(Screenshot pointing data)
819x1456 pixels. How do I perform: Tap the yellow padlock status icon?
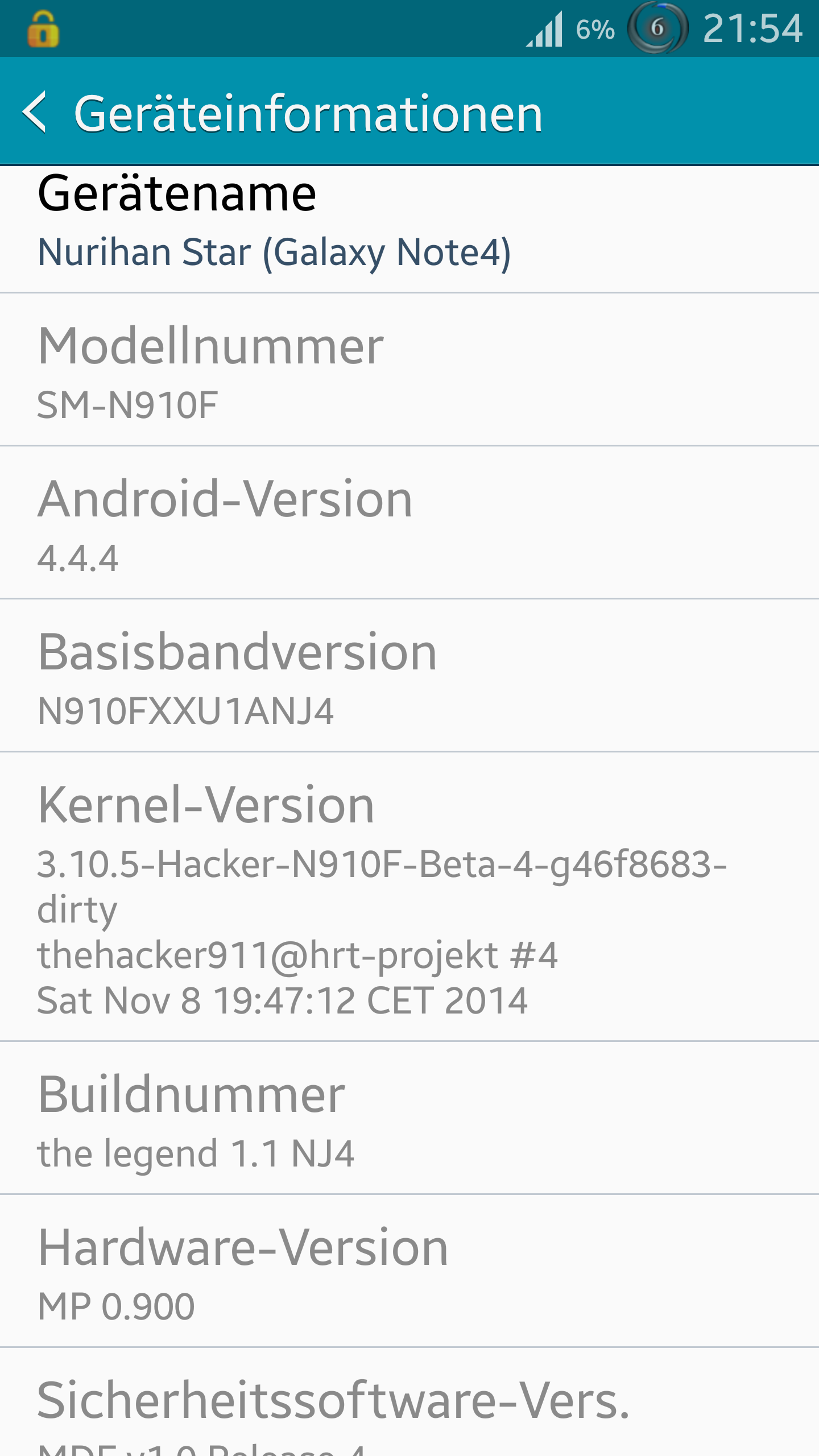pos(43,30)
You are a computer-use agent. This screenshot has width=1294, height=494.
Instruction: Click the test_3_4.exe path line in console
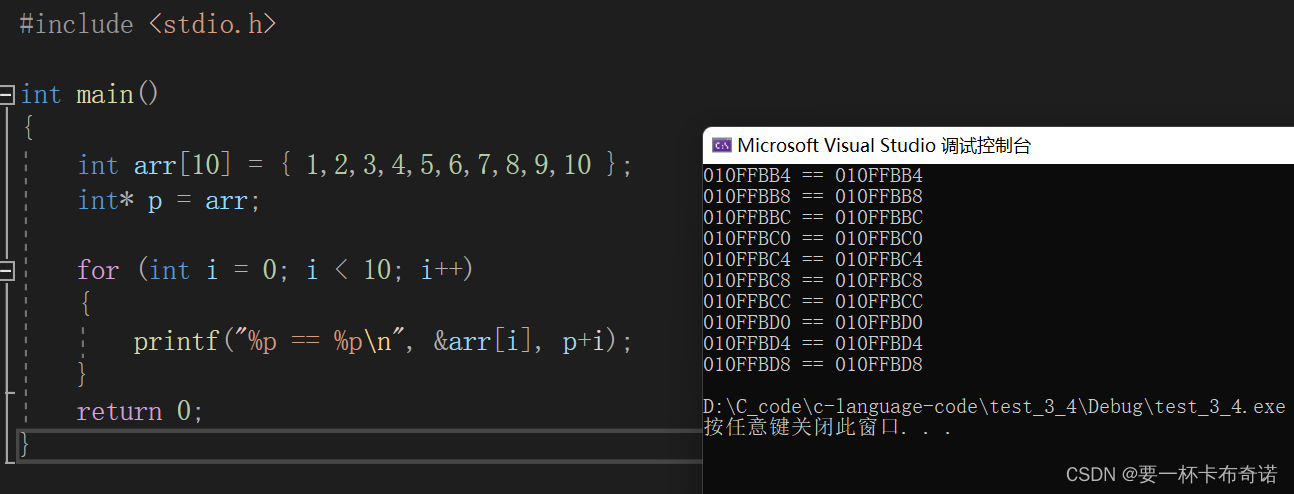pos(995,407)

- YOUR TASK: Reproduce the data above word for word, leaving out the pictures.

- ANSWER TO THE TASK:
819x1456 pixels. How do I perform: Tap the yellow padlock status icon?
pos(43,30)
You are a computer-use agent. This screenshot has width=1294, height=494.
Instruction: Click the test_3_4.exe path line in console
pos(995,407)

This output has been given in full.